#### [YOUR TASKS]
(a) According to the histogram thread, how many bins does ggplot use by default?
(b) Continue the histogram thread from where it stops.

#### [PASSAGE TO READ]
◆ ◆ ◆ ◆

How to align the bars of a histogram with the x axis? - r

Consider this simple example
library(ggplot2)
dat <- data.frame(number = c(5, 10, 11 ,12,12,12,13,15,15))
ggplot(dat, aes(x = number)) + geom_histogram()
See how the bars are weirdly aligned with the x axis? Why is the first bar on the left of 5.0 while the bar at 10.0 is centered? How can I get control over that? For instance, it would make more sense (to me) to have the bar starting on the right of the label.

Why are the bars "weirdly aligned"?
Let me start by explaining, why your code leads to weirdly aligned bars. This has to do with the way a histogram is constructed. First, the x-axis is split up into intervals and then, the number of values in each interval is counted.
By default, ggplot splits the data up into 30 bins. It even spits out a message that says so:
stat_bin() using bins = 30. Pick better value with binwidth.
The default number of is not always a good choice. In your case, where all the data points are integers, one might want to choose the boundaries of the bins as 5, 6, 7, 8, ... or 4.5, 5.5, 6.5, ..., such that each bin contains exactly one integer value. You can obtain the boundaries of the bins that have been used in the plot as follows:
data <- data.frame(number = c(5, 10, 11 ,12, 12, 12, 13, 15, 15))
p <- ggplot(data, aes(x = number)) + geom_histogram()

◆ ◆ ◆ ◆

(Records from a pointing dataset)

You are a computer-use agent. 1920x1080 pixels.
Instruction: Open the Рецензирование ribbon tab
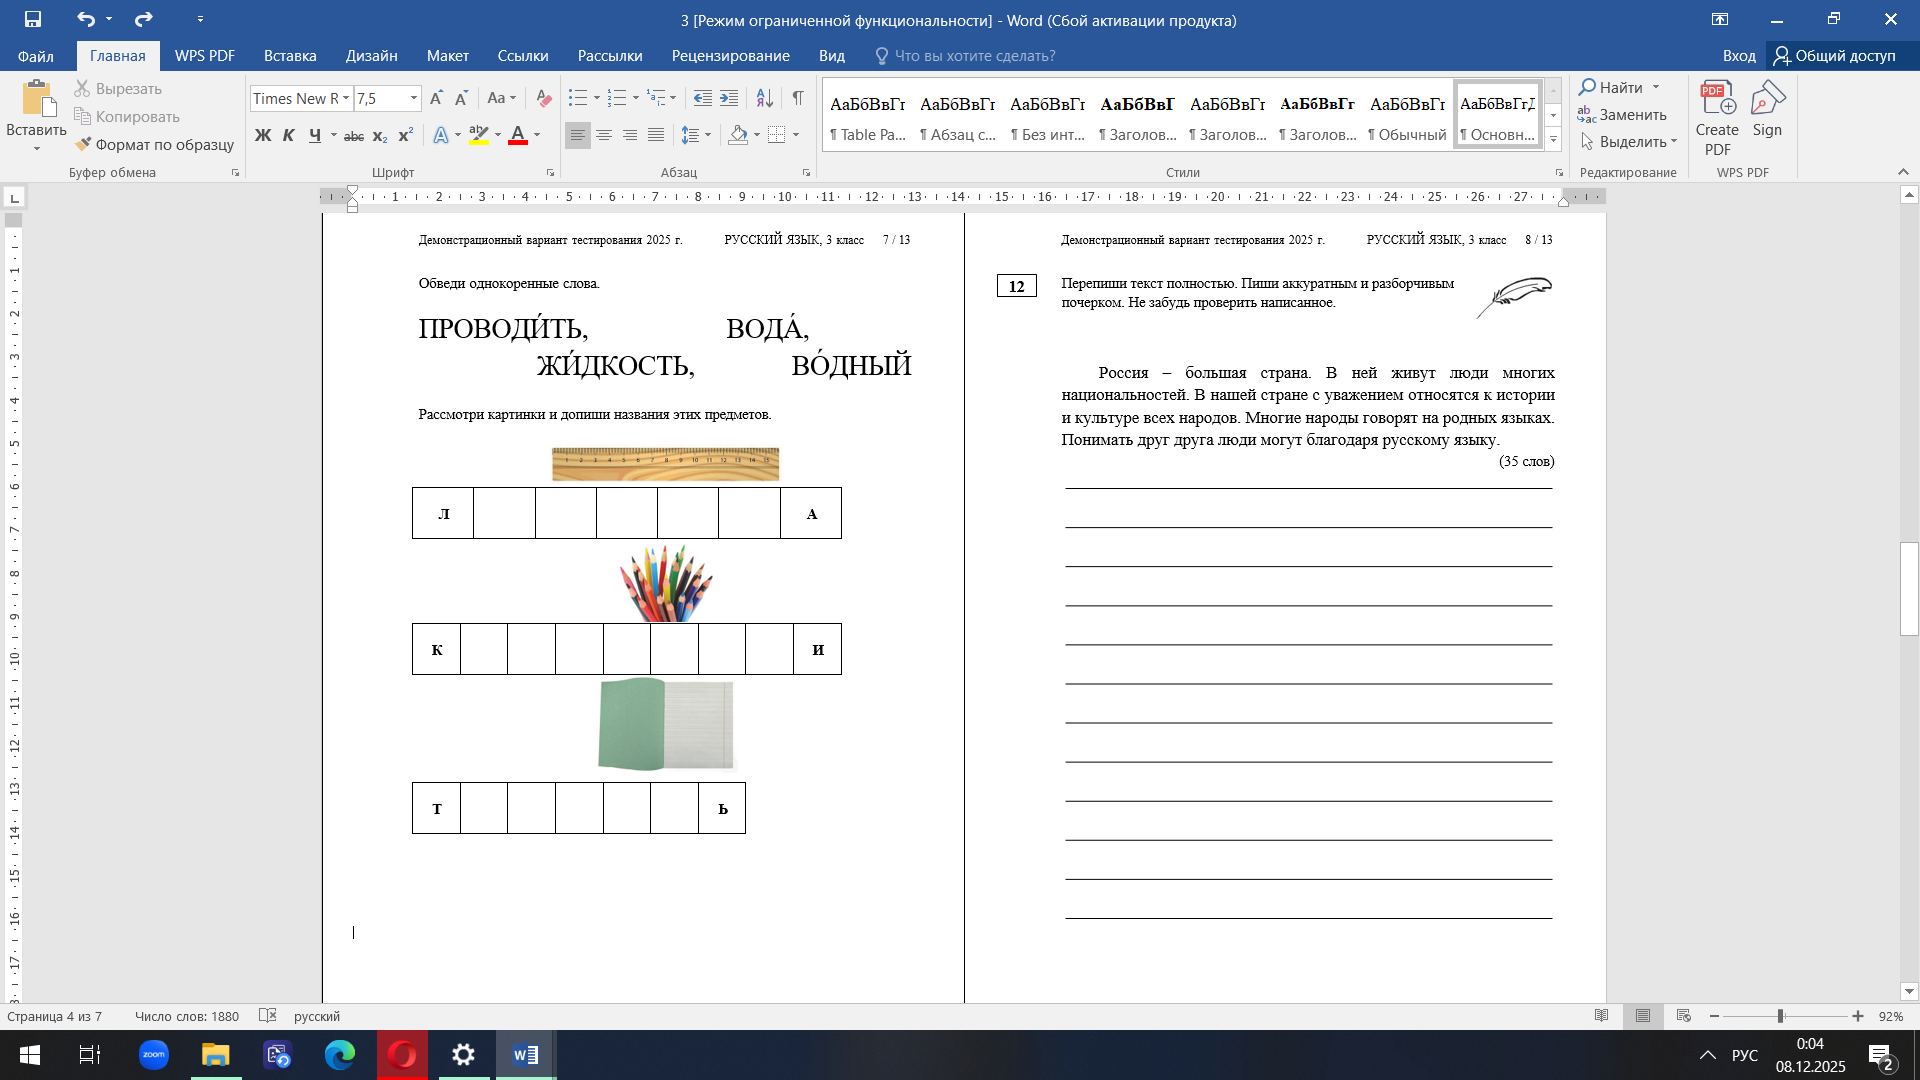(x=730, y=56)
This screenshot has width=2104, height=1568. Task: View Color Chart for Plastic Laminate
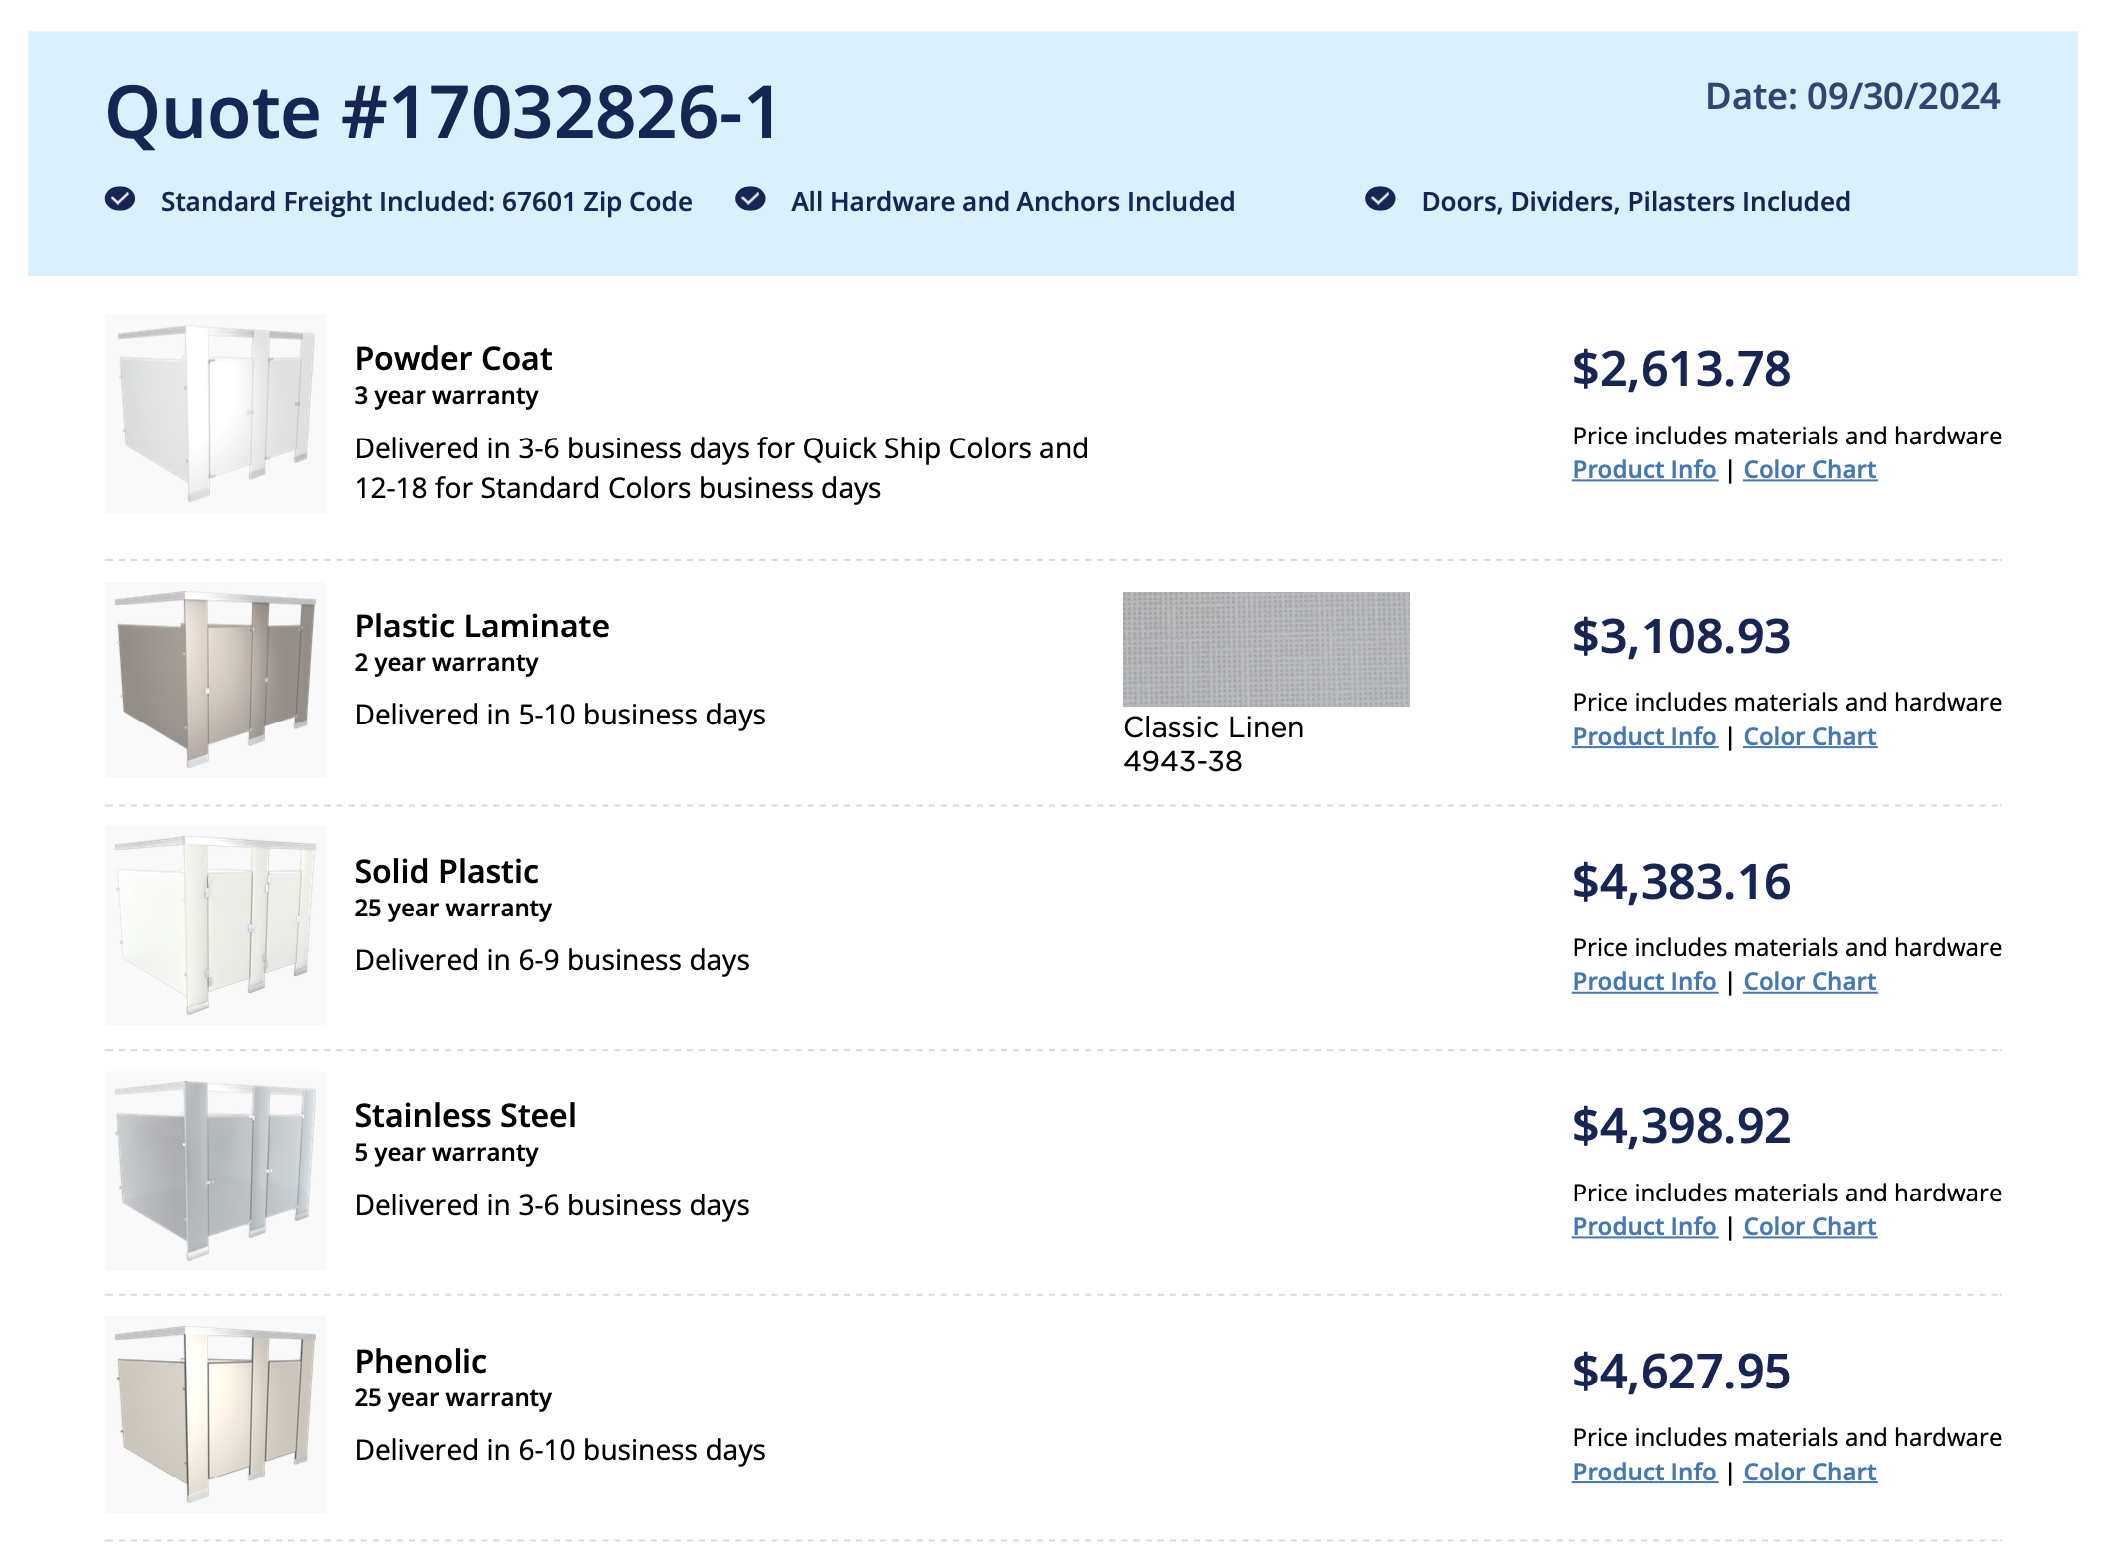click(x=1809, y=736)
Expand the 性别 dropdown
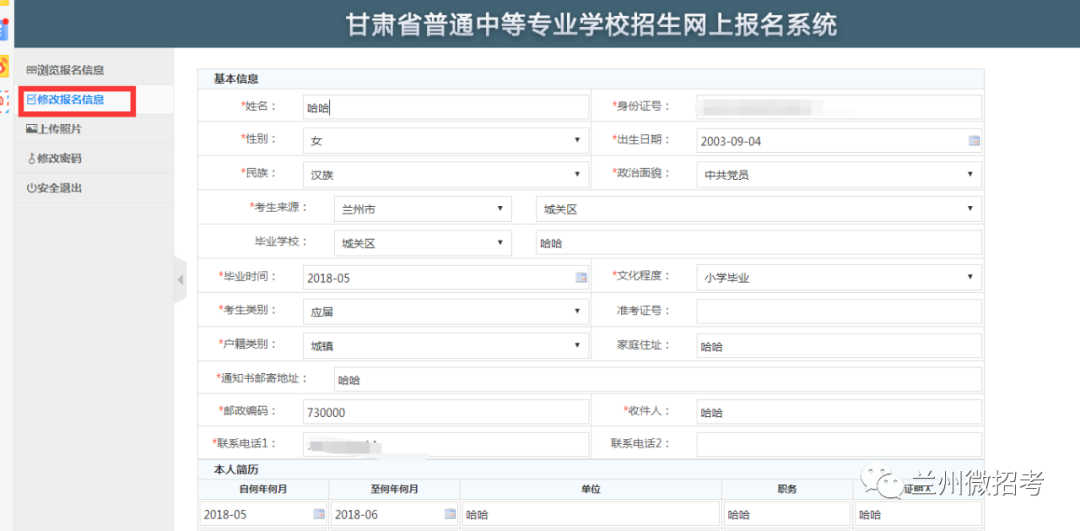The image size is (1080, 531). 445,141
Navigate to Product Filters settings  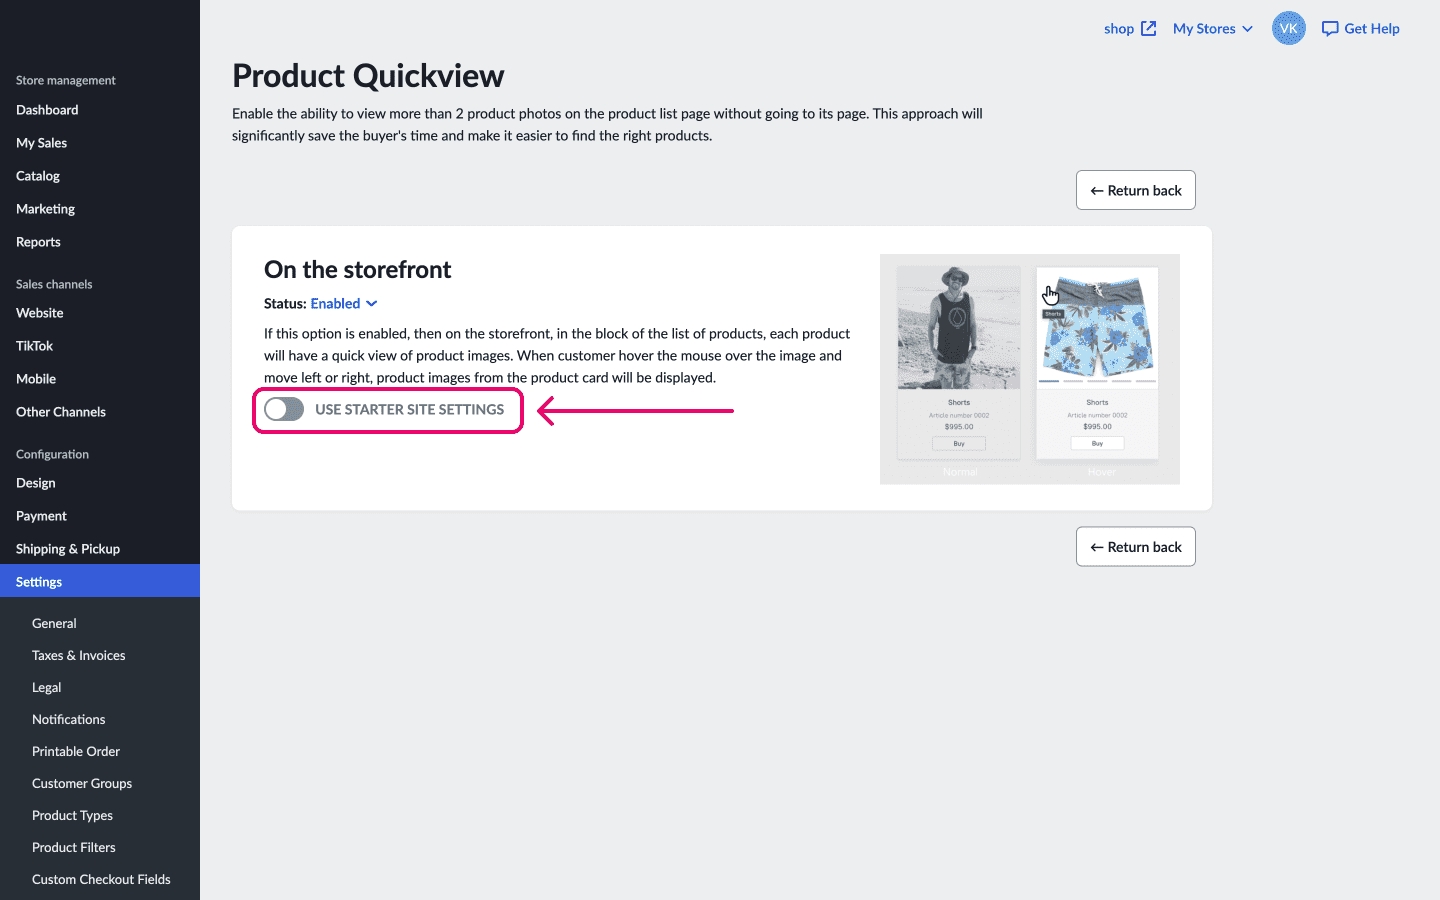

◆ ◆ ◆ ◆

#### [RESULTS]
(a) 30 bins.

(b)
ggplot_build(p)$data[[1]]$xmin
## [1] 4.655172 5.000000 5.344828 5.689655 6.034483 6.379310 6.724138 7.068966 7.413793
## [10] 7.758621 8.103448 8.448276 8.793103 9.137931 9.482759 9.827586 10.172414 10.517241
## [19] 10.862069 11.206897 11.551724 11.896552 12.241379 12.586207 12.931034 13.275862 13.620690
## [28] 13.965517 14.310345 14.655172
As you can see, the boundaries of the bins are not chosen in a way that would lead to a nice alignment of the bars with integers.
So, in short, the reason for the weird alignment is that ggplot simply uses a default number of 30 bins, which is not suitable, in your case, to have bars that are nicely aligned with integers.
There are (at least) two ways to get nicely aligned bars that I will discuss in the following
Use a bar plot instead
Since you have integer data, a histogram may just not be the appropriate choice of visualisation. You could instead use geom_bar(), which will lead to bars that are centered on integers:
ggplot(data, aes(x = number)) + geom_bar() + scale_x_continuous(breaks = 1:16)
You could move the bars to the right of the integers by adding 0.5 to number:
ggplot(data, aes(x = number + 0.5)) + geom_bar() + scale_x_continuous(breaks = 1:16)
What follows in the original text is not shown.